孔雀开屏是由一大盆菊花按照要求改造而成,它昂首挺胸翩翩起舞。           

The above is the use of GPT-3.5-turbo for text error correction. A description of the prompt and an example are given. As can be seen in the above example, LLM can find errors in the text and modify the error content.

4. LLM case study

Description of requirements: Generate a large amount of text content every day in social media, e-commerce platforms, and webcasts. These texts contain value and may contain objectionable information. For example, merchants can analyze media data to evaluate public feedback on products. For example, relevant institutions can analyze platform data to understand the public's attitude towards policies and events. In addition, social networking platforms may be adulterated with bad information, illegal speech and other cybersecurity issues.
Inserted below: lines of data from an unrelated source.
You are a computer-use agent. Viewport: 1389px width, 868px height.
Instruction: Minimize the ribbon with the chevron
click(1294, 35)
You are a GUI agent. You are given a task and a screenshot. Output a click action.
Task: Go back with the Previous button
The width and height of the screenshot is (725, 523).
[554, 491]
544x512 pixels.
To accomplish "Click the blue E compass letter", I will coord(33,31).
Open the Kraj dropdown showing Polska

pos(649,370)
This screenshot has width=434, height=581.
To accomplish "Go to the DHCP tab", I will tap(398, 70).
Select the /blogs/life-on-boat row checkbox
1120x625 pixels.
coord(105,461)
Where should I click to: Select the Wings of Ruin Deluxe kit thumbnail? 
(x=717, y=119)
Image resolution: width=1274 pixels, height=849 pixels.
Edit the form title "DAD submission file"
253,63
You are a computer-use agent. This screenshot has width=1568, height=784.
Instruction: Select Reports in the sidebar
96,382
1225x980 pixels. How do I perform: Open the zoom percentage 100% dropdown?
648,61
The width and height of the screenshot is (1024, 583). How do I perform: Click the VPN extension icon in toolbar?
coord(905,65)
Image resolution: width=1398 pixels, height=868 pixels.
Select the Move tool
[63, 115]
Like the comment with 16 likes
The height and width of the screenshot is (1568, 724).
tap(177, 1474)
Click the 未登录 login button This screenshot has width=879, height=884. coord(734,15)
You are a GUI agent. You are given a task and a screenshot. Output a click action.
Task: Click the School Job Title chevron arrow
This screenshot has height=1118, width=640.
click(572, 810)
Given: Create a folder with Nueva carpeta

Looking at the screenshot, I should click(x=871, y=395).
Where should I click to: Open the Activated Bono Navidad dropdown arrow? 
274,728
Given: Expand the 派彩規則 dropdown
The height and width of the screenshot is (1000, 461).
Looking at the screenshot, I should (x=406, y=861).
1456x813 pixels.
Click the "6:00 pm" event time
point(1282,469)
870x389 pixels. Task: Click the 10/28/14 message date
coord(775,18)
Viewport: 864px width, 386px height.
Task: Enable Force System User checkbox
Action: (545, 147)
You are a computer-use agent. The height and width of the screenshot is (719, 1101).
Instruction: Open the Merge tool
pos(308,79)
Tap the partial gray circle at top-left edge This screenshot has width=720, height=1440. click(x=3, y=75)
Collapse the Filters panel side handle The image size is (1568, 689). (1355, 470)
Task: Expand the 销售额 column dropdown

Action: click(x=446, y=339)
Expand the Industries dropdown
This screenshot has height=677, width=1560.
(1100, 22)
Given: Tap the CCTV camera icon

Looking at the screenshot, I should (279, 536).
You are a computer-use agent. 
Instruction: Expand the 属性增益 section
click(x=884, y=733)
How to perform fine-grained sentiment analysis and content moderation of web content?

Since 2023, large models represented by chatGPT have continued to be popular around the world, due to the increase in the number of model parameters to "emerge" its semantic understanding and text generation capabilities. Can large models be applied to sentiment analysis and content moderation?

Task description: Sentiment analysis is to analyze the emotional attitude contained in the text, which is generally divided into positive / negative / neutral, which can be divided into three levels of paragraphs, sentences and aspects from the analytical dimension. Content moderation is to analyze whether there are any violations or bad speech in the text. Both tasks are text classification.

1. Sentiment analysis

Full analysis of LLM capabilities and applications

Figure 8. Schematic diagram of LLM sentiment classification

As shown in the figure above, the cohere sentiment classification product design, users can guide LLM to adjust the model by uploading examples for in-context learning. That is, before the LLM can complete the analysis task, it needs to be sampled. Let it complete the task as it looks like an example. At the same time, the example can be tested in Input.

2. Content moderation

Full analysis of LLM capabilities and applications

Figure 9. LLM content moderation flowchart

Different forms of content sources are converted into text by converters. Semantic content review completed by LLM Engine.

serial number text category LLM audit results
1 "When they chase squirrels, they can remember 8 words" Audit Category 1 That's right
2 "My sister has worked overtime for more than 20 days, has not changed clothes, and has not overacted" Audit Category 1 mistake
3 "The old lady accompanied. Get up from your wheelchair and dance" Audit Category 1 That's right
4 Someone wrote, "Thanks to me. A long holiday given to you" Audit Category 1 That's right
5 "You must eat oil whirlwind every day, and visit Baotu Spring every day" Audit Category 2 That's right
6 "You will be born shuaijiao" Audit Category 2 That's right
7 "Are you particularly short of water?" Audit Category 2 That's right
8 "Souvenir Excavator Oversized Shrimp" Audit Category 2 mistake

The above is the test results of the network language through LLM, and LLM has semantic review capabilities through in-context learning. In prompt, only two examples are added to each class, as shown in the simple test shown above, correctly hits 6 out of 8 test samples. Its capabilities are expected to continue to improve through further example expansion.

How to improve further?

Zero-shot learning One-shot learning Few-shot learning Finetune supervised learning
Training methods No training is required No training is required No training is required Fine-tune model weights
Number of training samples 0 bars 0 bars 0 bars substantial
Number of prompt samples 0 bars 1 article <10*n (n is the category) 0 bars
Sample prompt "Today was sunny and cool, and I was in a particularly good mood"

text: "Good, help a friend choose, friends are more satisfied"

label: Positive

text: "Your introduction is so good"

label: Positive

text: "The label on the back of the machine has been torn off, has the product been removed"

label: Negative

...

"Today was sunny and cool, and I was in a particularly good mood"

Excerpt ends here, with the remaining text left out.